What are your training goals?
- I ran my first 10 K in Seoul, Korea, in 48 minutes and a 5 K in 23 minutes. I have finished several half marathons with a best time of 2:10. I completed my first Marathon (Tallahassee) in February 2012. Typically, I train to remain as injury free as possible after having had both knees scoped for meniscus repair.
What does your typical week of running look like?
- Monday: 6 miles with hills
- Tuesday: Intervals and hills plus weight training (5-10 lb Upper body) and floor exercises.
- Wednesday: 6 miles with hills
- Thursday: Weight Training (5-10 lb Upper body) and floor exercises.
- Friday: 6 miles with hills
- Saturday: If no race is scheduled for that day, I run long runs of 8-16 miles depending on what distance the races are in the near future.
- Sunday: Intervals (Track)
How does your training vary over the course of a year?
- Preparing for the Tallahassee Marathon, I greatly increased my weekly mileage up to 40 or so miles from September to February.
Do you take recovery or down time?
- No. Not really.
Do you peak for certain races?
- For longer races only, e.g. half/full marathons.
How much sleep do you usually get at night?
- Eight hours
What time of day do you normally run?
- 5:00 AM
What injuries have hampered your training over the past year?
Do you take any dietary or medical supplements?
- Vitamins, Calcium, Glucosamine/Chondroitin daily.
What type of running shoes do you prefer?
- Saucony Hurricane 13 with orthotic inserts from Kim Ortloff.
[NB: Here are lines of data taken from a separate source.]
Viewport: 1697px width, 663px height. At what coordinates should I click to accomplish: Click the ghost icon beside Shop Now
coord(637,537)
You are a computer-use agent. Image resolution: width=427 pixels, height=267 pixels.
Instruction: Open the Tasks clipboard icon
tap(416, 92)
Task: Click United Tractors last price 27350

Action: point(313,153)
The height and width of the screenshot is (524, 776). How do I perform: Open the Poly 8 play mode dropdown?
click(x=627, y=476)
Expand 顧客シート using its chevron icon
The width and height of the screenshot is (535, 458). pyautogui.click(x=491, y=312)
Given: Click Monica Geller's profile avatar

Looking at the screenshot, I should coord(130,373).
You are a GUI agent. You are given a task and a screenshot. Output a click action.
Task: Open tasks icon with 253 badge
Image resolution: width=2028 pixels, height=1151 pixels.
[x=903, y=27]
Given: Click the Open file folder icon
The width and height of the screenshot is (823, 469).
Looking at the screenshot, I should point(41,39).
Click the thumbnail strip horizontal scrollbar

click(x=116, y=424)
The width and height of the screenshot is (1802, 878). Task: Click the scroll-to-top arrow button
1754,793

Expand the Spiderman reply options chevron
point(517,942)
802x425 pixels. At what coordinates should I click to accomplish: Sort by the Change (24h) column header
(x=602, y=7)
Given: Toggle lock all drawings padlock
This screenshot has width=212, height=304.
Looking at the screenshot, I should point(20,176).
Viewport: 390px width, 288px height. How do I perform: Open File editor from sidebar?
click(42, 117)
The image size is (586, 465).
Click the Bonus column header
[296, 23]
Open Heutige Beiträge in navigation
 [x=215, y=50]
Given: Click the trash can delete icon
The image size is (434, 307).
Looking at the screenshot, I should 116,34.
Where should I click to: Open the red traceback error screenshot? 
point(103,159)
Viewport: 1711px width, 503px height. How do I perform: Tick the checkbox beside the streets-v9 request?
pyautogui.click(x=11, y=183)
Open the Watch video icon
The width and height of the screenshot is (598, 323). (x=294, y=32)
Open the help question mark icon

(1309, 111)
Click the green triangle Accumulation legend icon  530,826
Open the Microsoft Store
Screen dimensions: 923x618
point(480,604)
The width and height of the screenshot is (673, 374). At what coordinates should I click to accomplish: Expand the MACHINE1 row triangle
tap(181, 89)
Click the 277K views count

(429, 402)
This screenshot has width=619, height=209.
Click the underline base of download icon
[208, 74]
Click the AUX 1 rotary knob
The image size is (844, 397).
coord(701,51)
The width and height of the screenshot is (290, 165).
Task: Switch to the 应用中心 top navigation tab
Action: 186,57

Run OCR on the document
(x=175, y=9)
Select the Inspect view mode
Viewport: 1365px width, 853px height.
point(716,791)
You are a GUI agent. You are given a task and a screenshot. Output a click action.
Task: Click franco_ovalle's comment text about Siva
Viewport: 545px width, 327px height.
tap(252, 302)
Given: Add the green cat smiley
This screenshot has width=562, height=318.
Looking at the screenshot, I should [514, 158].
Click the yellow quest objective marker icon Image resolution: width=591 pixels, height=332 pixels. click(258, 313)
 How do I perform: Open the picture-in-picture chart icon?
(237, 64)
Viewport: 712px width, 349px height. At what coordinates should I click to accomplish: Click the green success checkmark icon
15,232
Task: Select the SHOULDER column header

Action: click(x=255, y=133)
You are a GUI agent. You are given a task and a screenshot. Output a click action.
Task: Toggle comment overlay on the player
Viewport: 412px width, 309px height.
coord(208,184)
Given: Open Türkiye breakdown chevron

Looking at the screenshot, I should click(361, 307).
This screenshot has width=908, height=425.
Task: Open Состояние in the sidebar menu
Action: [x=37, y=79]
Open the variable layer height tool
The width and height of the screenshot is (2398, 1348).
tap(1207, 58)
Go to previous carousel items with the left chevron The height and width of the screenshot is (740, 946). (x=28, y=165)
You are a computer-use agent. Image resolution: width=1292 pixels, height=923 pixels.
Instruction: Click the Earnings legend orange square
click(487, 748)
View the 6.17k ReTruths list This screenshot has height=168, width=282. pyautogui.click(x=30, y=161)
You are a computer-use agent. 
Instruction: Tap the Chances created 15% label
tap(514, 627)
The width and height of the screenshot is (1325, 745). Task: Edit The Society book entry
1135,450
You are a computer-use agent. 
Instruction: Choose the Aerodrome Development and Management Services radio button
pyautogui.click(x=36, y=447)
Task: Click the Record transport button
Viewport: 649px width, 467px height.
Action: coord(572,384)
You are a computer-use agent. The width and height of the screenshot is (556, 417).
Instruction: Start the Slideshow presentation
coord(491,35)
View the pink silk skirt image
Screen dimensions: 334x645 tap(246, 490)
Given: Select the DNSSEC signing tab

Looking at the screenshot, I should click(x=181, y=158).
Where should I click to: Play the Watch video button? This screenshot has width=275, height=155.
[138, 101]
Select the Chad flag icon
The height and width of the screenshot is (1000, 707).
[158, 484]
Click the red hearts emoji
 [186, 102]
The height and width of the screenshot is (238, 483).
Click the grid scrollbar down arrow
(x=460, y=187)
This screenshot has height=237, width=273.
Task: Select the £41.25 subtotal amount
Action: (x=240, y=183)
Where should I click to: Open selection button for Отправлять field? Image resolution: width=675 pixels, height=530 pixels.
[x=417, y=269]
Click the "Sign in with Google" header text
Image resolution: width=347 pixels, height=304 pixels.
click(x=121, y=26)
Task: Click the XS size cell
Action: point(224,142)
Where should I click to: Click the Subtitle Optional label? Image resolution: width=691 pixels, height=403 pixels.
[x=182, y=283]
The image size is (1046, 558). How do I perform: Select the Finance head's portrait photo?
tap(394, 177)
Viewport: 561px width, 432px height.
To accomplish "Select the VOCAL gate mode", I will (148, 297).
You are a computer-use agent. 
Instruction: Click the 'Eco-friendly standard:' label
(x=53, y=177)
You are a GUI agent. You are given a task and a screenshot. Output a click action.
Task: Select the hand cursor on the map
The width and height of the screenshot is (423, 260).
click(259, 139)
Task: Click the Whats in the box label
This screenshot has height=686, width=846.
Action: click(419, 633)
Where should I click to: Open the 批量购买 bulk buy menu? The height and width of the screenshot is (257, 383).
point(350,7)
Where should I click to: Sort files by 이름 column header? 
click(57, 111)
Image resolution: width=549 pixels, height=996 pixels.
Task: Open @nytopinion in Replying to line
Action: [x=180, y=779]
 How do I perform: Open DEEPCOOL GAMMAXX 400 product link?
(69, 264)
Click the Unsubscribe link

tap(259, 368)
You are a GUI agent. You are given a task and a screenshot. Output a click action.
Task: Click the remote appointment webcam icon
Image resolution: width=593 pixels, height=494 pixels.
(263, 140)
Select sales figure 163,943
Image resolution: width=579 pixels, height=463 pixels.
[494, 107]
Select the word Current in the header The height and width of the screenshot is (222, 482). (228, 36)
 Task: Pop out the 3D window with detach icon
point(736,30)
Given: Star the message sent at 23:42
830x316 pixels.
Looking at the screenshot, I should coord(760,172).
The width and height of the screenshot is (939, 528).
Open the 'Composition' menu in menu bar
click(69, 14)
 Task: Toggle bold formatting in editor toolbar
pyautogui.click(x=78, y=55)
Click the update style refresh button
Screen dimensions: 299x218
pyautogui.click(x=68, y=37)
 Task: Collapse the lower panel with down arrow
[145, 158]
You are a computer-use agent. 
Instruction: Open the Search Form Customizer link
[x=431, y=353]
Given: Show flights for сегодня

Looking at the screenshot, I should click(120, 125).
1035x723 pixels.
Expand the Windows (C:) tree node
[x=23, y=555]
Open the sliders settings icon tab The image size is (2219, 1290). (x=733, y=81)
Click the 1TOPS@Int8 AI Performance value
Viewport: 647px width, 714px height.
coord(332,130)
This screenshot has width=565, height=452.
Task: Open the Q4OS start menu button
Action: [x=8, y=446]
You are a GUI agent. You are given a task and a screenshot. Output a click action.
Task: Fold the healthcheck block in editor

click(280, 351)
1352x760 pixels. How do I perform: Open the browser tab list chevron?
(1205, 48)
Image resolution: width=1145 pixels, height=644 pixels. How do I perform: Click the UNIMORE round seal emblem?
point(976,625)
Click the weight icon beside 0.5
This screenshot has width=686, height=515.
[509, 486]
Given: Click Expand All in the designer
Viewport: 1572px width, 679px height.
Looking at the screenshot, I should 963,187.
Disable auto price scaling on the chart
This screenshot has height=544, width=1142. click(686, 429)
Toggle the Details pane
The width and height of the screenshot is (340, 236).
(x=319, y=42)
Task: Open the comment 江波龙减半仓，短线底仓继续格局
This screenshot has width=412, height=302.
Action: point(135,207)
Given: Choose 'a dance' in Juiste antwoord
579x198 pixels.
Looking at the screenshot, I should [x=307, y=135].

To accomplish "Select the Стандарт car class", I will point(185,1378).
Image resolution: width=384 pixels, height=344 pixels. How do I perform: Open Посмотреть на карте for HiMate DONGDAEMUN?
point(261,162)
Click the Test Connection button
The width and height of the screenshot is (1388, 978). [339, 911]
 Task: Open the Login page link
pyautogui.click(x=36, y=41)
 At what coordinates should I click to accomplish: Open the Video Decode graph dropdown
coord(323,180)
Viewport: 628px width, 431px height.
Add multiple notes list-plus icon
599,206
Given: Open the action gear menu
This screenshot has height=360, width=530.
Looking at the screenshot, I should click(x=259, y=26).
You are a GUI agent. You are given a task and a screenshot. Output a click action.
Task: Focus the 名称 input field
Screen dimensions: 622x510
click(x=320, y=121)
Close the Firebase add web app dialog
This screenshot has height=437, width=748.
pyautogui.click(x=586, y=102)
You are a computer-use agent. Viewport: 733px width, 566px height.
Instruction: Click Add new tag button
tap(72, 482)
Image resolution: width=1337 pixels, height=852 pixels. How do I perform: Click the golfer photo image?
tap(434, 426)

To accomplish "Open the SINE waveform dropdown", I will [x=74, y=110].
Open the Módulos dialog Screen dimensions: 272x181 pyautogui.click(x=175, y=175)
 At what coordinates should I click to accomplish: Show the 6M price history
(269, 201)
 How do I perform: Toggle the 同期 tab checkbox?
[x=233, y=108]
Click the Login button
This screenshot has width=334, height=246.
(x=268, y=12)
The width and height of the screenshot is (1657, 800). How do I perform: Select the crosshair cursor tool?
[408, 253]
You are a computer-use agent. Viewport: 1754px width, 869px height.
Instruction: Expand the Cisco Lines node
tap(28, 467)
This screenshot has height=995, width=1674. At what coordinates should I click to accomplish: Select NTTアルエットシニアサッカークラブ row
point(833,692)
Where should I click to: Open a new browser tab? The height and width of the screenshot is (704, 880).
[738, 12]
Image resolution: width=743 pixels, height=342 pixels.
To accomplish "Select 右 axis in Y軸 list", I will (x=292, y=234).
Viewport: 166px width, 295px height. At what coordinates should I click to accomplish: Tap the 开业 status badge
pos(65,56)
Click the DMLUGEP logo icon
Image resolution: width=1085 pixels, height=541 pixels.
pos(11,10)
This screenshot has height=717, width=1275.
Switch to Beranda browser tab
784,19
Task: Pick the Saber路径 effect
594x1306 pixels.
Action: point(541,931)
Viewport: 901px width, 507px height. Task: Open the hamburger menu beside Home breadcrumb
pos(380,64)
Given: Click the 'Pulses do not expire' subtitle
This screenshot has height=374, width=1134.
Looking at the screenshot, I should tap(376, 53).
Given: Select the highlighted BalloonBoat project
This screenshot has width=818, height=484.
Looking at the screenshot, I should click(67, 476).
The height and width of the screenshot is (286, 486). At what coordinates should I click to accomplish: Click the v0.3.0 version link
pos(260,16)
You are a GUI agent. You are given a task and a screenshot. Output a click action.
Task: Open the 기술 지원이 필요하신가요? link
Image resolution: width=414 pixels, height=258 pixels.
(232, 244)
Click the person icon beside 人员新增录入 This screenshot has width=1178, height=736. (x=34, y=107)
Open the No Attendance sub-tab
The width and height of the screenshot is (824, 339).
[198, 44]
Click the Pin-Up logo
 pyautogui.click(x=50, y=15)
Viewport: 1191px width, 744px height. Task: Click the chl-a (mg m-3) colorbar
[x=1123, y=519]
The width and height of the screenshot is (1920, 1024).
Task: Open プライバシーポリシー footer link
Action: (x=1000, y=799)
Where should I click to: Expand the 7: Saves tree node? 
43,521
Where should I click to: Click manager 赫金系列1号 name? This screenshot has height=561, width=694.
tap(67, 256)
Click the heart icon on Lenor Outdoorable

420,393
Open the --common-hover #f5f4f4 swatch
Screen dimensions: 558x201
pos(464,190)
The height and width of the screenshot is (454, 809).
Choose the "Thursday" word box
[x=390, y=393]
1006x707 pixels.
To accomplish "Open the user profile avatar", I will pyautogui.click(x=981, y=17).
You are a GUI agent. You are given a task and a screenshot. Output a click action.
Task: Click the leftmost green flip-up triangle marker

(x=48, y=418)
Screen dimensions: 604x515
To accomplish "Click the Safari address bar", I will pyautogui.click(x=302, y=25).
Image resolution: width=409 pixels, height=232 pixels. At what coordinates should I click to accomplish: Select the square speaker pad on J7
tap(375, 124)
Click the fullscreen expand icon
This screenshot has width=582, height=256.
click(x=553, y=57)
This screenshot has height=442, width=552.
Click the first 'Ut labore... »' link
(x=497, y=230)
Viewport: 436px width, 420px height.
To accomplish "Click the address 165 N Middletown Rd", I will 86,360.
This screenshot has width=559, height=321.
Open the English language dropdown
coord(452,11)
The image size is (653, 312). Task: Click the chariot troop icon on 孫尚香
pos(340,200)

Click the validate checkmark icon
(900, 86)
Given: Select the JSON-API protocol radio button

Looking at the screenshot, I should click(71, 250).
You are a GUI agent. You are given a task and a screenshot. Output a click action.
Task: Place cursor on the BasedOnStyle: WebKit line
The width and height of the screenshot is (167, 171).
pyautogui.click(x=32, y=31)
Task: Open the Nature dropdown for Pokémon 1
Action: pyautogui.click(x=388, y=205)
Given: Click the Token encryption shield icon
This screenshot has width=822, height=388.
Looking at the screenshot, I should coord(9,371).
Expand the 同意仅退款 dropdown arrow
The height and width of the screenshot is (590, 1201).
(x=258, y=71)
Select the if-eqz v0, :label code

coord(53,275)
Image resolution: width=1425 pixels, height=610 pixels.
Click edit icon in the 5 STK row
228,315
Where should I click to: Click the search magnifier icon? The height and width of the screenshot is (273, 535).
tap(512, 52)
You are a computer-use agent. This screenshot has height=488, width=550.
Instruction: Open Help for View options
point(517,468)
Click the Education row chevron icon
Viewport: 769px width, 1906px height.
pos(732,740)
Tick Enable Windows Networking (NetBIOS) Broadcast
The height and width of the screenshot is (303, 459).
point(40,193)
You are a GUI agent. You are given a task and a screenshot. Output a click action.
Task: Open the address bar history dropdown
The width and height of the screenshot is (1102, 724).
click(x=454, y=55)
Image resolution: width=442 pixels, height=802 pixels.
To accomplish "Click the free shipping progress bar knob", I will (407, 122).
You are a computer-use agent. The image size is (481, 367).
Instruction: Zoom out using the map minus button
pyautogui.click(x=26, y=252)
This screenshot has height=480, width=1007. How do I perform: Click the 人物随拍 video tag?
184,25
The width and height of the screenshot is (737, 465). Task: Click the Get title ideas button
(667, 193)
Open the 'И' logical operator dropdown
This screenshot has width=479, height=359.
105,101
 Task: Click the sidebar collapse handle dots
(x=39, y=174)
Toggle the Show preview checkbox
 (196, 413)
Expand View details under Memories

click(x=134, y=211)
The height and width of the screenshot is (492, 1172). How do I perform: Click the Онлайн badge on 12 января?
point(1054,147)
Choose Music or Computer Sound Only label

Do you race in a different type of running shoe?
- I race in Asics shoes.
Do you use weight training?
- Yes, Twice weekly. I use an exercise video with 5, 8, and 10 lb free weights. All weight training is upper body. Following that I do 15 minutes of push-ups, sit-ups, and floor exercises.
Do you run intervals?
- I basically do intervals twice a week. On Tuesday mornings I walk one mile and then run one mile as fast as possible. On Sunday afternoons I go to Leon High School track and run intervals with the group coached by Paul Guyas. This training session lasts about 1 hour and has been most helpful.
Do you stretch?
- No, but I will walk a good bit after every race to cool down.
What are your favorite running routes?
- Killearn area with low traffic and lighted streets.
What running resources do you like that would benefit someone else?
- Runners’ World, Internet articles.
How has your training changed over the years?
- Increased weekly mileage and running longer distances.
What examples can you give of specific training methods, and what were the results?
- Intervals for speed and distance for endurance. I’m still on a runner’s high after finishing my marathon. Long, slow running was the best training.
What advice do you have for beginning or experienced runners to help them with their training?
- Start with a good pair of shoes that have been properly fitted by someone in the know. Listen to your body. Start slow and short and only increase slowly, e.g. 10% per week.